Frequently Asked Questions

Frequently Asked Questions

To heat a building less than 5 meters high, the most effective heating system is represented by ceiling radiant panels, which allow to heat the room uniformly, without creating stratification phenomena.

EUTERM ceiling radiant panels are also the ideal solution for rooms where working processes and quantity of stored materials lead to the formation of gases, vapours and/or dust, which can cause fires and/or explosions.

To cool the entire warehouse, the optimal solution is the use of an evaporative cooling system, which allows you to cool the air inside the shed in a natural way and with an important energy saving. The air diffusion can be done with 4 and 6 way diffusers or through microperforated piping, in order to make the comfort in the environment as uniform as possible.

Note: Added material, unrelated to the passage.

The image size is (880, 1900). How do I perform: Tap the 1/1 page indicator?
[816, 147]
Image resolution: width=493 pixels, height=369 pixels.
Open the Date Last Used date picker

If you have a warehouse less than 10 meters high (but more than 5 meters) there are several effective heating solutions: first of all is certainly the EUCERK radiant strip heating system, ideal for heating large areas and ensuring the right comfort.
Next we find the EUTERM ceiling radiant panels, the EURAD radiant tube heaters and finally the EUCERAMIC radiant diffusers, with which zone heating is more easily achievable.

For the summer cooling of the warehouse the most effective, sustainable and economical solution is undoubtedly the adiabatic cooling system EUCOLD.

For a warehouse with a height of more than 10 meters, the most effective heating solution is a EUCERK radiant strip system, which guarantees a homogeneous heat distribution.
If you want to quickly reach the optimal conditions of comfort or you want a zone heating, the most effective solution is represented by EUCERAMIC radiant diffusers.
Other effective solutions for heating areas where the installation height of the plant is more than 10 meters are the EURAD gas-fired radiant tube heaters, which are also suitable for zone heating.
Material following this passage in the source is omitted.